Years ago, Ms Muecke would have concurred that research notecards were not my friends. Why is it then that I like the idea now? I have found a friend in the discontinued Google Notebook and Evernote. Evernote can be added to your web browser easily and is a resource for highlighting information from a webpage and adding it to your Evernote notebook.  You notebook will contain all of the notes for you to review and use for your research and it keeps the original web source so you can cite your source in your project. Basically, it keeps online notecards for you to access from any online computer.

Putting it together

I have always enjoyed using Inspiration software for idea webbing or organization in the classroom. The makers of the software have recently introduced Webspiration, the online version with many of the same features.  My favorite feature has always been the rapid fire button which lets me type ideas and make ‘bubbles’ as fast as I can type and hit return. After collecting my research, from carefully selected guiding questions, putting the results of the information collection into a web can help better organize key points and the structure of the project. Doing so with Webspiration keeps a copy online, editible from any networked computer.

What else?

There are many different tools that people use online that I didn’t mention. The key is not to use them all, but find one or a few that really work for you and learn to use them well. I like finding the online (web 2.0) versions because they travel with me and are often install-free aids that don’t require special permissions to add to a computer.
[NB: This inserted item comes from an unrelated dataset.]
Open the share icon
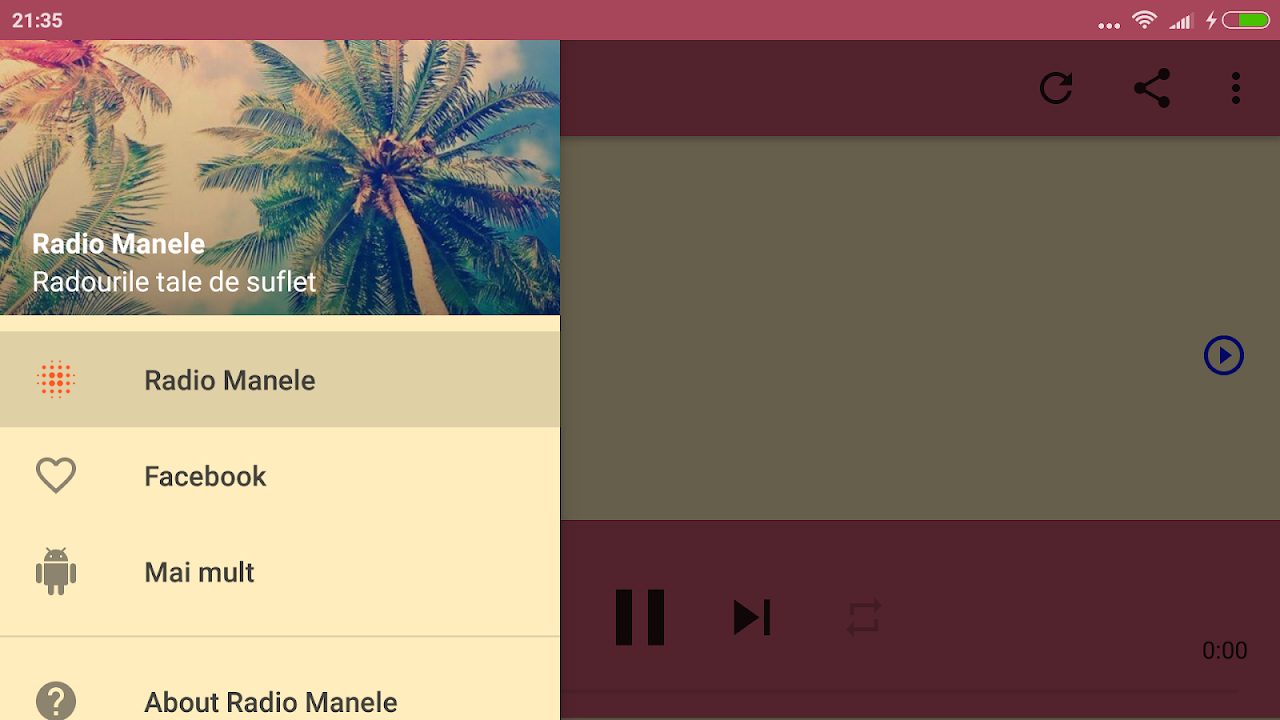The image size is (1280, 720). coord(1152,88)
What research aids have you found helpful? Please share in a comment below so we can continue to benefit from each other.


Ever been in an assembly or have the counselor visit your classroom and you look around the audience and see puddles of drool forming under the chins of your lovable students? Think back to last week’s staff meeting and remember when you were one of those lovable students? 🙂 The audience probably had little buy-in or ownership of the lecture being presented and probably missed a good bit of what was shared. Since the blog is a discussion forum, why not use it as a follow-up to that meeting?

If I was the counselor and I was talking to fifth grade students about what it means to be respectful, I could follow it up with a blog session with the students. “Tell me about a time when you felt respected at school.” “Call someone out on the way that they showed respect to someone else. How do you think it made the other person feel?” Give students the expectation that they will be blogging about the session and maybe they’ll be more attentive.

In a well-moderated school blog, high school assemblies on prom planning or career counseling could be followed up by the teachers with comments by students. Students could give suggestions or input on the decision-making process and further debate them online. Maybe what once was controlled by a few vocal students could be owned by a broader section of the population. Perhaps the comments could be question and answer sessions where the students can learn more by reading the questions others have posted.

A librarian’s blog can be a home for new book discussion or school-wide book studies. What better way to have a teacher present something new to a very broad population and still have the ability for a vast range of student comments?

The classroom blog can be used for a small group of students or a large number of students and can provide an ‘open door’ for the traveling speaker or teacher who sees many students during the week.

Remember, a blog doesn’t have to have an indefinite life span. A blog on an assembly topic may provoke a lot of interest, but limit it to a two week planned life span then turn off commenting. The posts can be left visible for those who want to review the topics, but the purpose of the blog may be over and not necessarily something you want to maintain.

Do you have an experience where a school blog was a tool for student communication?